◆ **Task instructions**: Restating the records exactly is the whole task.
START Extracted data
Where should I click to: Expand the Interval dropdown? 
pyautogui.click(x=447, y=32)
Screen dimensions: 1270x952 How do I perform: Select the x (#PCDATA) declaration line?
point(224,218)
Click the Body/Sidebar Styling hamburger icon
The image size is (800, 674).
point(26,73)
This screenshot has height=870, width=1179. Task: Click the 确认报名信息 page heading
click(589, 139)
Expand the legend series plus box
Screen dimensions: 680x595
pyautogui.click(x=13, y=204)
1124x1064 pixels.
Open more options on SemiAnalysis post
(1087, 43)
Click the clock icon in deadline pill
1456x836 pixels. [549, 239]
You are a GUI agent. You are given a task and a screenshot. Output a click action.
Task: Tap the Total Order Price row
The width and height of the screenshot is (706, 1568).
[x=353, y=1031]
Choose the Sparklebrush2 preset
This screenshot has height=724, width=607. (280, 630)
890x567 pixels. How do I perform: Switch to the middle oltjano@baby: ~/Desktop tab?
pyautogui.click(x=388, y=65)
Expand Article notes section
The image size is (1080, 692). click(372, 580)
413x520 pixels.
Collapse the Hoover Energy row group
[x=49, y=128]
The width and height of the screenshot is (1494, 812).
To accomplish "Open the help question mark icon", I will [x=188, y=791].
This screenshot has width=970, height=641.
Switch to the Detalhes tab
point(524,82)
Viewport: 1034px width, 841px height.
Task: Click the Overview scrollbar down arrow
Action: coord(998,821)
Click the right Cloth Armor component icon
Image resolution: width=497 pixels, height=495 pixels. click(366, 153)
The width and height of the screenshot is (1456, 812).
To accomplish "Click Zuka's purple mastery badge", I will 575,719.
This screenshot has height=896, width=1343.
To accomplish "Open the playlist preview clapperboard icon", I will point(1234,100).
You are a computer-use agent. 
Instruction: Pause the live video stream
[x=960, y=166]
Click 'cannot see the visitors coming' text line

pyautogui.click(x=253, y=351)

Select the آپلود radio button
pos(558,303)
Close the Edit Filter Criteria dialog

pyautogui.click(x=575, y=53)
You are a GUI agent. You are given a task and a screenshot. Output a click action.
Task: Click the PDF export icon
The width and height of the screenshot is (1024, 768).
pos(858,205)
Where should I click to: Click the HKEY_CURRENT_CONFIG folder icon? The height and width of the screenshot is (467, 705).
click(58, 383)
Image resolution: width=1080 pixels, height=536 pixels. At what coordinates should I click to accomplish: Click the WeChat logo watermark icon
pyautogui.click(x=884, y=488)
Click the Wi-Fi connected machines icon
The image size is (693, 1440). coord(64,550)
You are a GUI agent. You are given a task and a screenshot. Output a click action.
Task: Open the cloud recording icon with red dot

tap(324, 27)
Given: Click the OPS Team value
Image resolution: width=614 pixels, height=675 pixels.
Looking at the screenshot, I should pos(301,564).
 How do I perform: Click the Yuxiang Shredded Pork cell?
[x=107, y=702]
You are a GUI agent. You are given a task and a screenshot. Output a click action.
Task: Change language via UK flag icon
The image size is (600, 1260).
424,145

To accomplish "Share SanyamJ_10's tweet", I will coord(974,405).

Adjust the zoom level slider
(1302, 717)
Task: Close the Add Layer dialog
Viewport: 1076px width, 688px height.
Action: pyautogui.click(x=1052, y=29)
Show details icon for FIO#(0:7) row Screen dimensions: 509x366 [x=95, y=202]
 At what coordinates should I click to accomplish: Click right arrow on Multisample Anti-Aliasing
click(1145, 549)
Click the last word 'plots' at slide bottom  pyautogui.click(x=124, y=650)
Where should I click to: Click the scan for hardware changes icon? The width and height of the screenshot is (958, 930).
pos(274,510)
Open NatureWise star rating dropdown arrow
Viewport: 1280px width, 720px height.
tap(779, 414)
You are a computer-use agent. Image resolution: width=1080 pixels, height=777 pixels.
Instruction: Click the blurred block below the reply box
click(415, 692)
END Extracted data
◆ **Answer box**:
Where should I click to: Expand the Interval dropdown? 
pyautogui.click(x=447, y=32)
Screen dimensions: 1270x952 How do I perform: Select the x (#PCDATA) declaration line?
point(224,218)
Click the Body/Sidebar Styling hamburger icon
The image size is (800, 674).
point(26,73)
This screenshot has height=870, width=1179. Task: Click the 确认报名信息 page heading
click(589, 139)
Expand the legend series plus box
Screen dimensions: 680x595
pyautogui.click(x=13, y=204)
1124x1064 pixels.
Open more options on SemiAnalysis post
(1087, 43)
Click the clock icon in deadline pill
1456x836 pixels. [549, 239]
You are a GUI agent. You are given a task and a screenshot. Output a click action.
Task: Tap the Total Order Price row
The width and height of the screenshot is (706, 1568).
[x=353, y=1031]
Choose the Sparklebrush2 preset
This screenshot has height=724, width=607. (280, 630)
890x567 pixels. How do I perform: Switch to the middle oltjano@baby: ~/Desktop tab?
pyautogui.click(x=388, y=65)
Expand Article notes section
The image size is (1080, 692). click(372, 580)
413x520 pixels.
Collapse the Hoover Energy row group
[x=49, y=128]
The width and height of the screenshot is (1494, 812).
To accomplish "Open the help question mark icon", I will [x=188, y=791].
This screenshot has width=970, height=641.
Switch to the Detalhes tab
point(524,82)
Viewport: 1034px width, 841px height.
Task: Click the Overview scrollbar down arrow
Action: coord(998,821)
Click the right Cloth Armor component icon
Image resolution: width=497 pixels, height=495 pixels. click(366, 153)
The width and height of the screenshot is (1456, 812).
To accomplish "Click Zuka's purple mastery badge", I will 575,719.
This screenshot has height=896, width=1343.
To accomplish "Open the playlist preview clapperboard icon", I will point(1234,100).
You are a computer-use agent. 
Instruction: Pause the live video stream
[x=960, y=166]
Click 'cannot see the visitors coming' text line

pyautogui.click(x=253, y=351)

Select the آپلود radio button
pos(558,303)
Close the Edit Filter Criteria dialog

pyautogui.click(x=575, y=53)
You are a GUI agent. You are given a task and a screenshot. Output a click action.
Task: Click the PDF export icon
The width and height of the screenshot is (1024, 768).
pos(858,205)
Where should I click to: Click the HKEY_CURRENT_CONFIG folder icon? The height and width of the screenshot is (467, 705).
click(58, 383)
Image resolution: width=1080 pixels, height=536 pixels. At what coordinates should I click to accomplish: Click the WeChat logo watermark icon
pyautogui.click(x=884, y=488)
Click the Wi-Fi connected machines icon
The image size is (693, 1440). coord(64,550)
You are a GUI agent. You are given a task and a screenshot. Output a click action.
Task: Open the cloud recording icon with red dot

tap(324, 27)
Given: Click the OPS Team value
Image resolution: width=614 pixels, height=675 pixels.
Looking at the screenshot, I should pos(301,564).
 How do I perform: Click the Yuxiang Shredded Pork cell?
[x=107, y=702]
You are a GUI agent. You are given a task and a screenshot. Output a click action.
Task: Change language via UK flag icon
The image size is (600, 1260).
424,145

To accomplish "Share SanyamJ_10's tweet", I will coord(974,405).

Adjust the zoom level slider
(1302, 717)
Task: Close the Add Layer dialog
Viewport: 1076px width, 688px height.
Action: pyautogui.click(x=1052, y=29)
Show details icon for FIO#(0:7) row Screen dimensions: 509x366 [x=95, y=202]
 At what coordinates should I click to accomplish: Click right arrow on Multisample Anti-Aliasing
click(1145, 549)
Click the last word 'plots' at slide bottom  pyautogui.click(x=124, y=650)
Where should I click to: Click the scan for hardware changes icon? The width and height of the screenshot is (958, 930).
pos(274,510)
Open NatureWise star rating dropdown arrow
Viewport: 1280px width, 720px height.
tap(779, 414)
You are a computer-use agent. Image resolution: width=1080 pixels, height=777 pixels.
Instruction: Click the blurred block below the reply box
click(415, 692)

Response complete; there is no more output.